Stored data
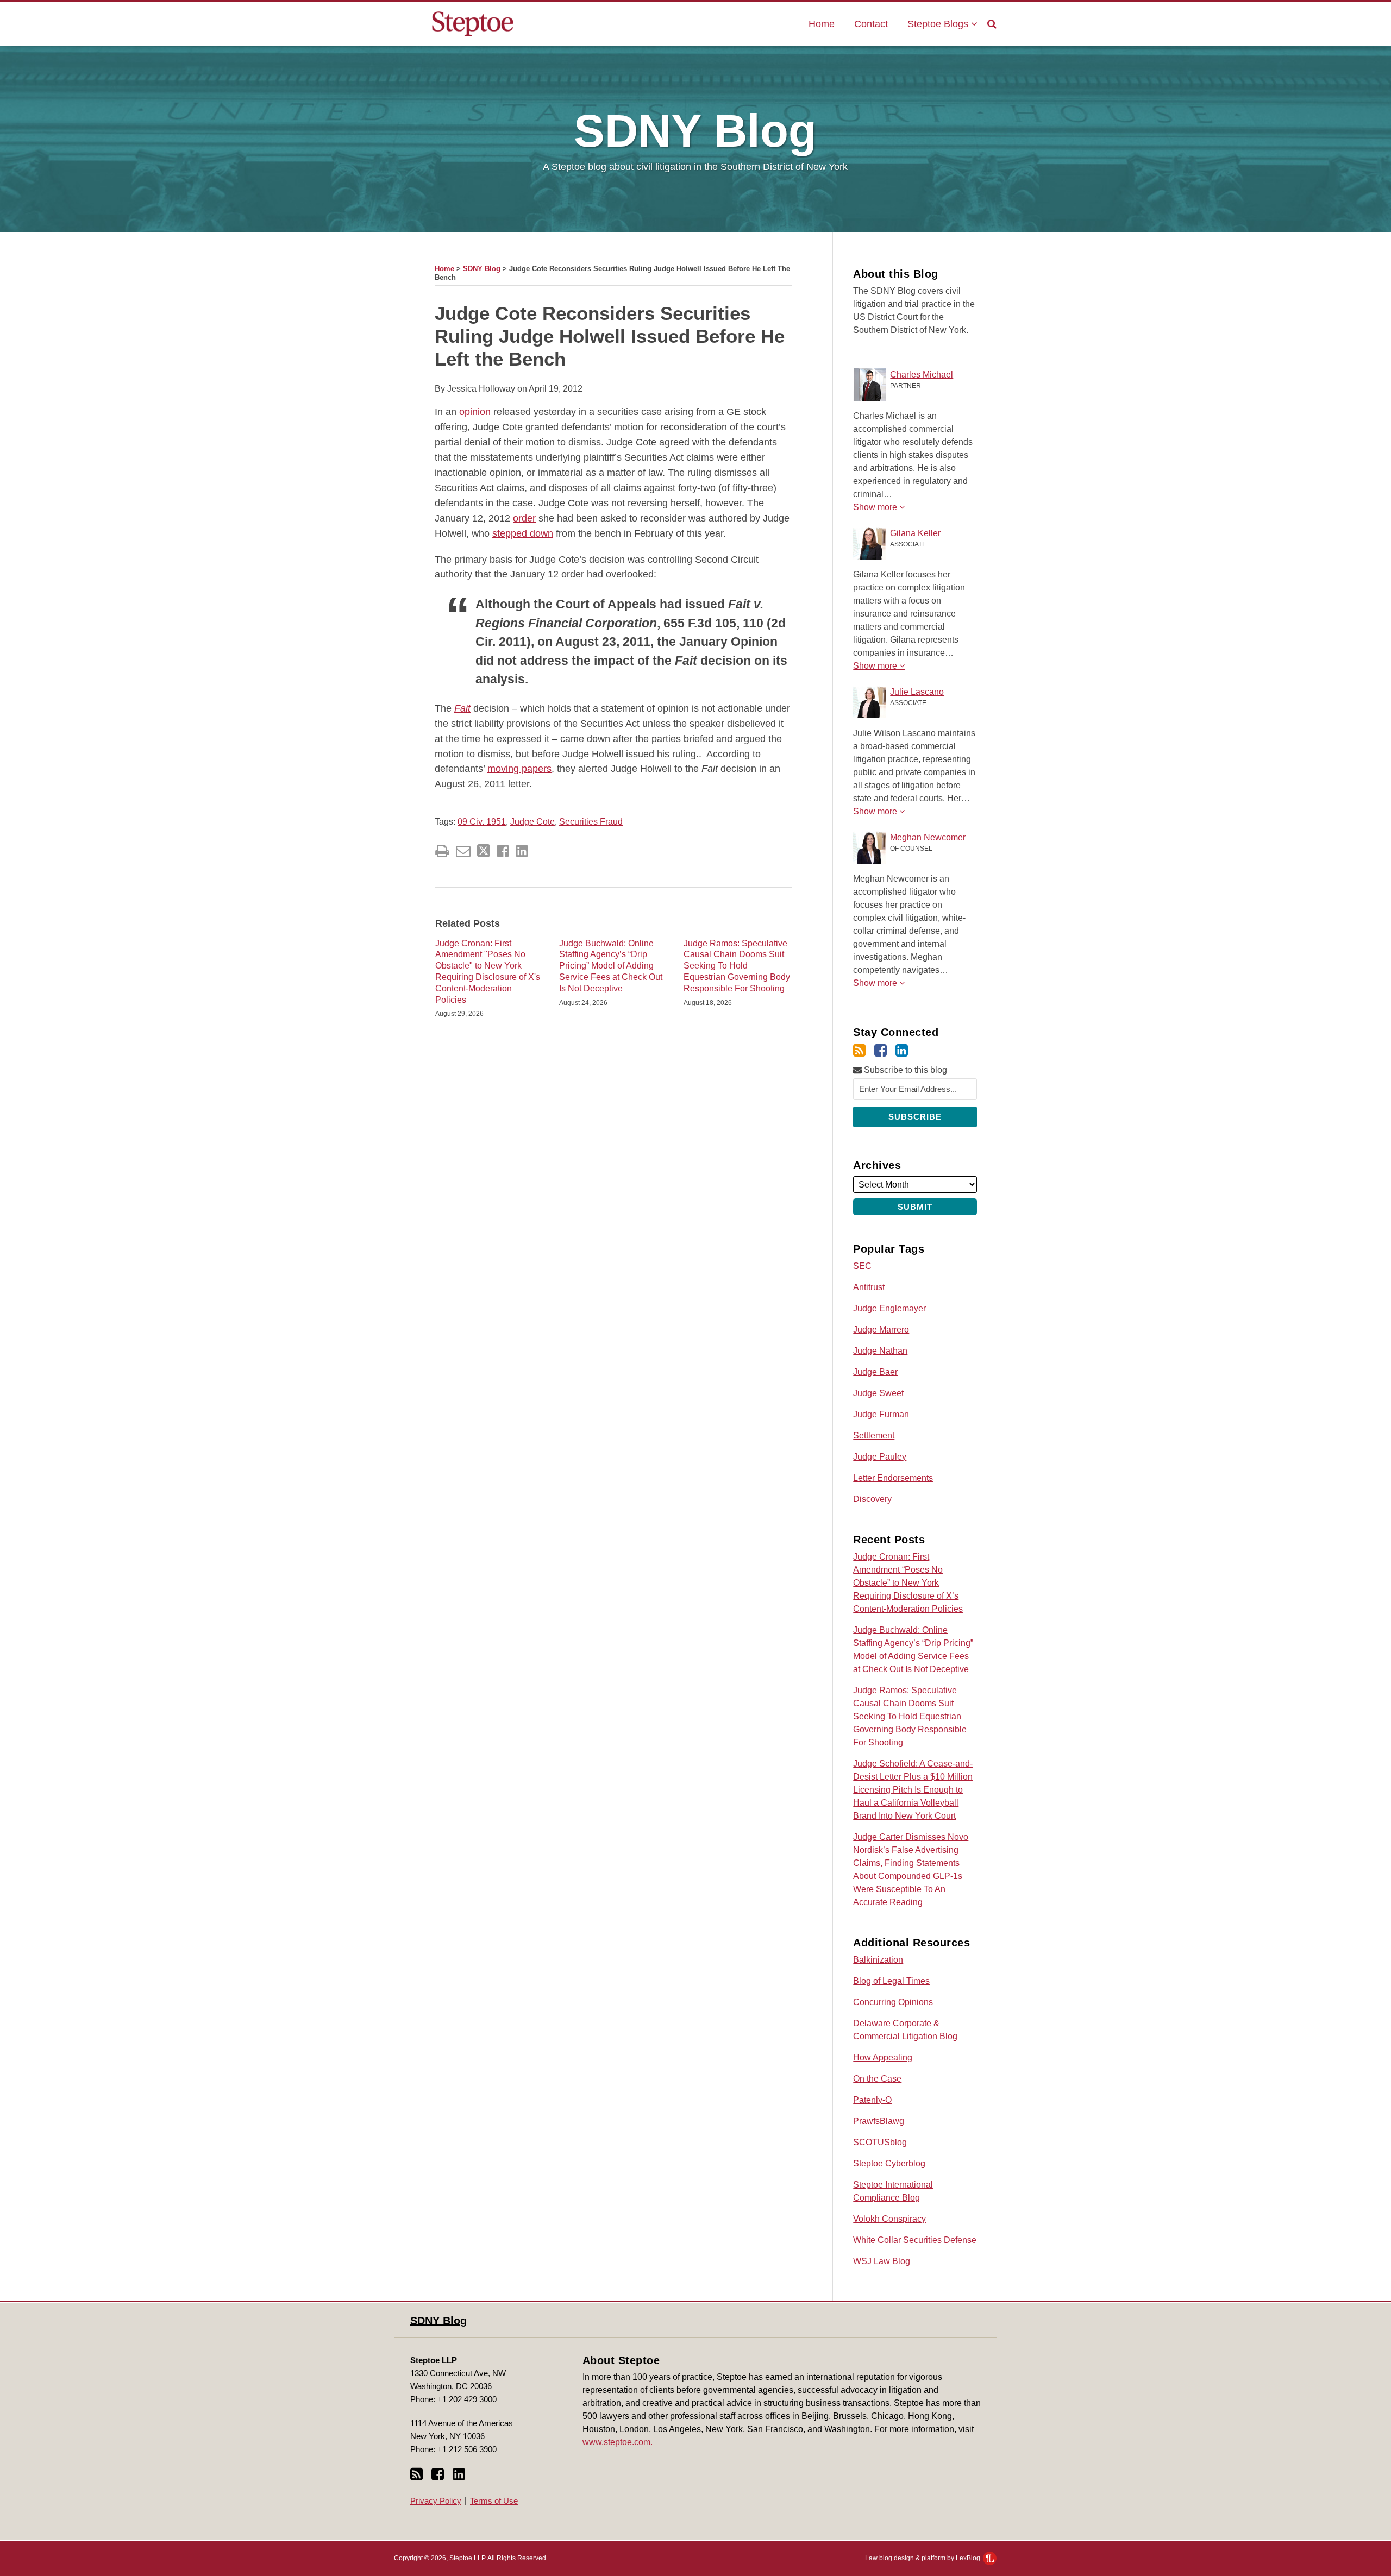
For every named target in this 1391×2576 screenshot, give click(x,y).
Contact (871, 23)
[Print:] (442, 851)
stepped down (522, 533)
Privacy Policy (435, 2500)
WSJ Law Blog (881, 2261)
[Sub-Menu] (973, 23)
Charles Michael (921, 374)
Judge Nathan (880, 1350)
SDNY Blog (481, 269)
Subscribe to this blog (904, 1070)
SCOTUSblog (880, 2142)
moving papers (519, 768)
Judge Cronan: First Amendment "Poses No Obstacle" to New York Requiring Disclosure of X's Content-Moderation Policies (487, 971)
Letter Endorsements (893, 1477)
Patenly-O (872, 2099)
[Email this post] (463, 851)
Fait (462, 708)
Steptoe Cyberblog (889, 2163)
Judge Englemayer (889, 1308)
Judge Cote (532, 821)
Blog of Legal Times (891, 1981)
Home (822, 23)
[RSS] (859, 1050)
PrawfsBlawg (878, 2121)
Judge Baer (875, 1372)
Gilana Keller (915, 533)
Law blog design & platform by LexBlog (923, 2558)
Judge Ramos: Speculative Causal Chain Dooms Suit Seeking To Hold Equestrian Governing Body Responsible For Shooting (737, 966)
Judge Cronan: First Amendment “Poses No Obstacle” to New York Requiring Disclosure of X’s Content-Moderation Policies (908, 1582)
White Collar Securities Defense (914, 2240)
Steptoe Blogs (937, 23)
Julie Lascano (917, 691)
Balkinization (878, 1959)
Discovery (872, 1499)
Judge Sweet (878, 1393)
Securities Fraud (591, 821)
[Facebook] (880, 1050)
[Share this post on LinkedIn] (522, 851)
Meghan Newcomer (928, 837)
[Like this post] (503, 851)
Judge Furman (881, 1414)
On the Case (877, 2078)
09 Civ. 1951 (482, 821)
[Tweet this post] (483, 851)
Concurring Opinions (893, 2002)
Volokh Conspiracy (889, 2218)
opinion (475, 411)
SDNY (695, 130)
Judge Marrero (881, 1329)
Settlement (873, 1435)
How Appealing (882, 2057)
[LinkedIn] (901, 1050)
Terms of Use (494, 2500)
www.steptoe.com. (617, 2442)
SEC (862, 1266)
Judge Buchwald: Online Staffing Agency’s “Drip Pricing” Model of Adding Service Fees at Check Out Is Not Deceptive (610, 966)
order (524, 518)
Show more (876, 507)
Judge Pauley (879, 1456)
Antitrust (869, 1287)
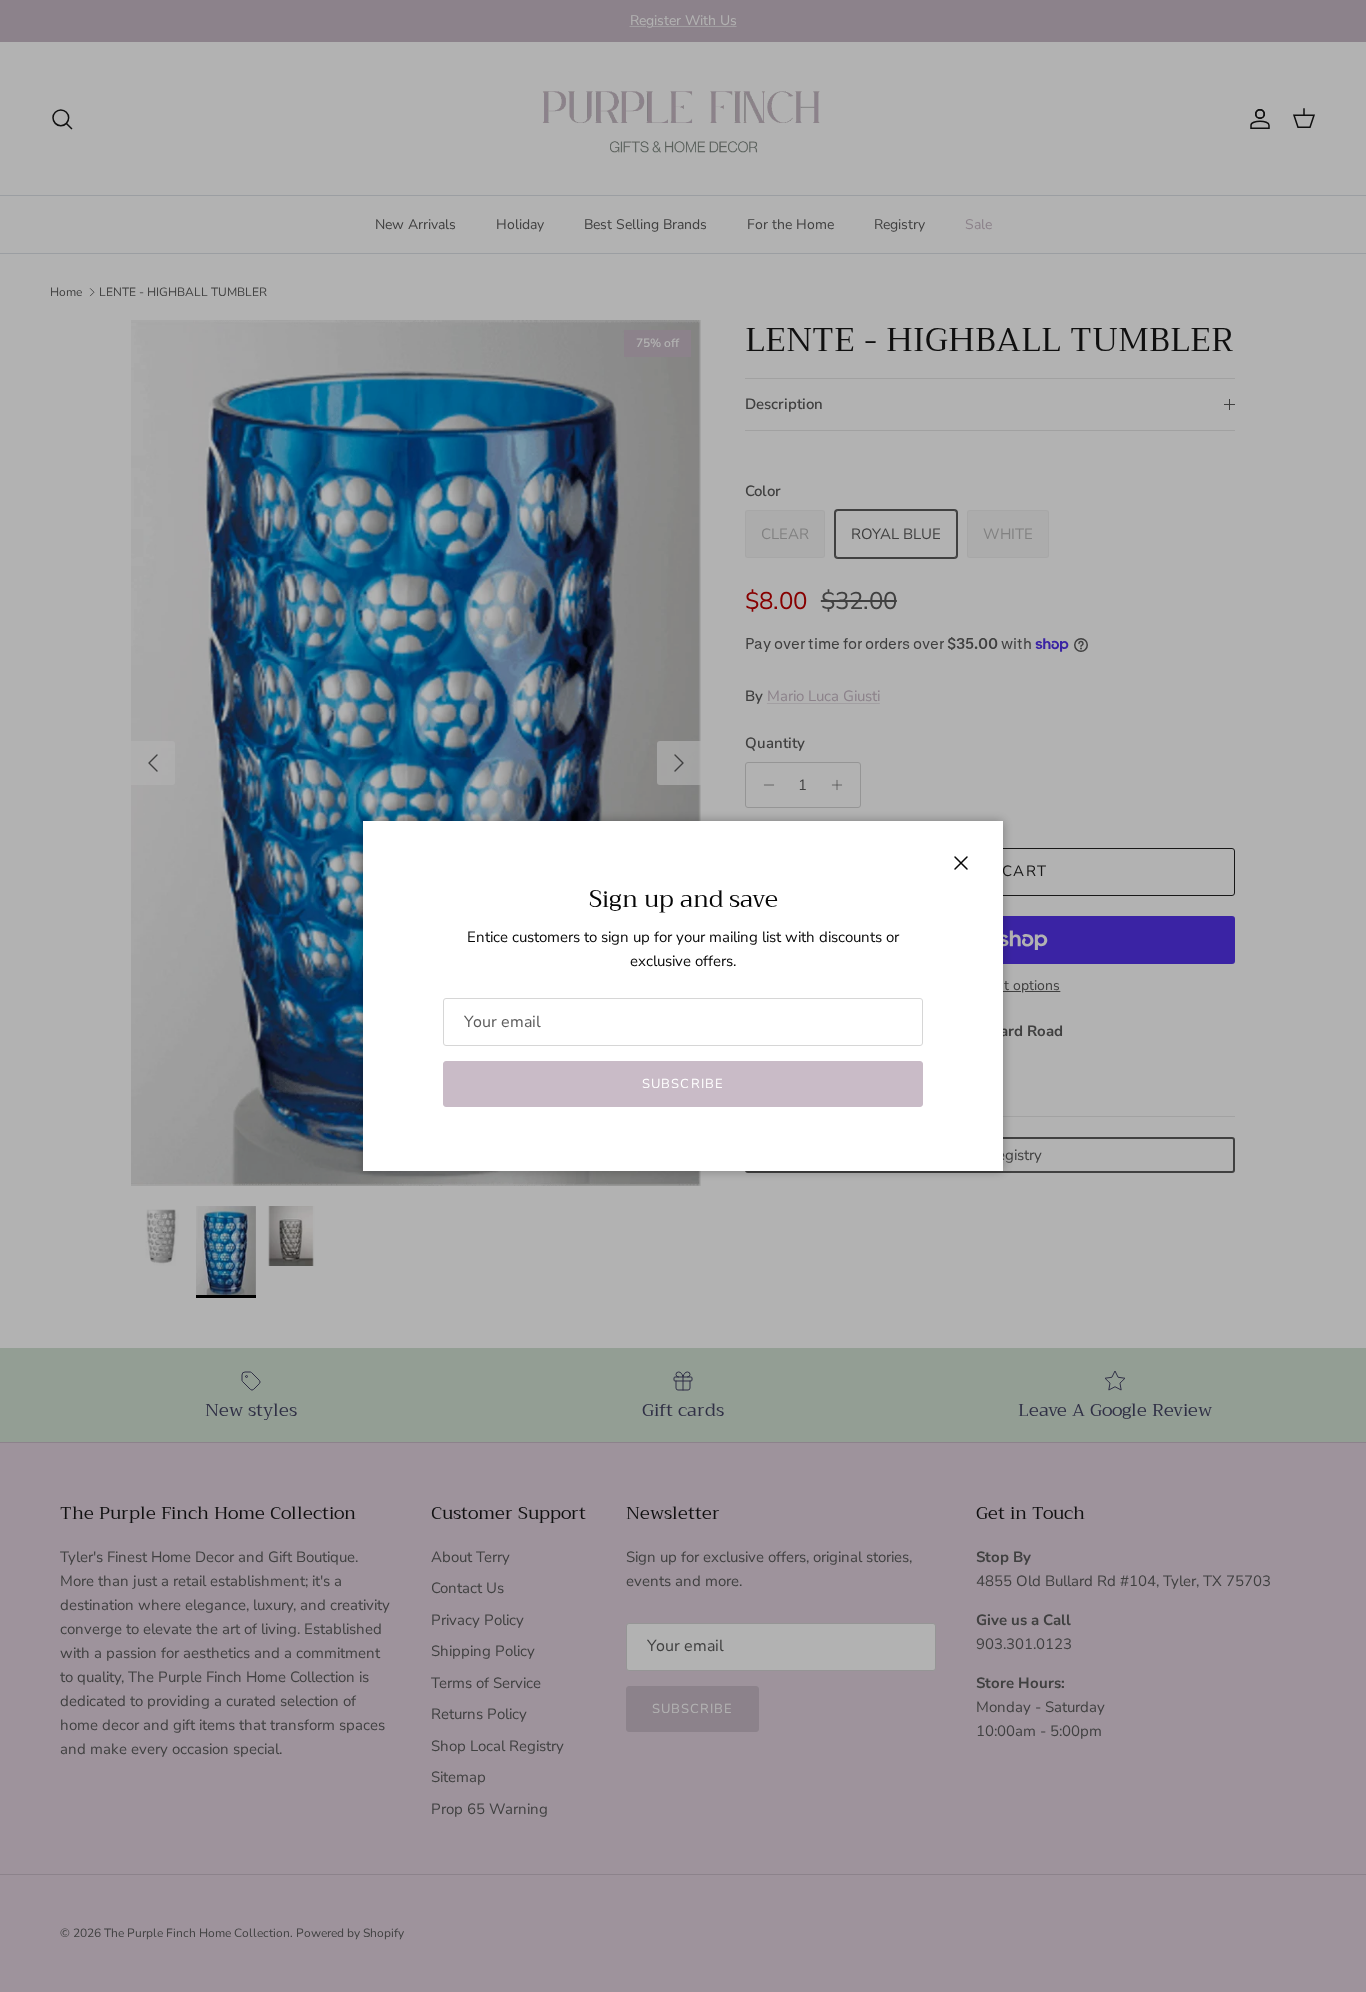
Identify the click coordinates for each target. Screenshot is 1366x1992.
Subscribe (682, 1084)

== Exercise prompt ==
From the data above, return every line from the line that has "Charles Michael (921, 374)" up to and including the line that has "Julie Lascano (917, 691)", exactly.

== Response to the exercise ==
Charles Michael (921, 374)
Judge Nathan (880, 1350)
SDNY Blog (481, 269)
Subscribe to this blog (904, 1070)
SCOTUSblog (880, 2142)
moving papers (519, 768)
Judge Cronan: First Amendment "Poses No Obstacle" to New York Requiring Disclosure of X's Content-Moderation Policies (487, 971)
Letter Endorsements (893, 1477)
Patenly-O (872, 2099)
[Email this post] (463, 851)
Fait (462, 708)
Steptoe Cyberblog (889, 2163)
Judge Englemayer (889, 1308)
Judge Cote (532, 821)
Blog of Legal Times (891, 1981)
Home (822, 23)
[RSS] (859, 1050)
PrawfsBlawg (878, 2121)
Judge Baer (875, 1372)
Gilana Keller (915, 533)
Law blog design & platform by LexBlog (923, 2558)
Judge Ramos: Speculative Causal Chain Dooms Suit Seeking To Hold Equestrian Governing Body Responsible For Shooting (737, 966)
Judge Cronan: First Amendment “Poses No Obstacle” to New York Requiring Disclosure of X’s Content-Moderation Policies (908, 1582)
White Collar Securities Defense (914, 2240)
Steptoe Blogs (937, 23)
Julie Lascano (917, 691)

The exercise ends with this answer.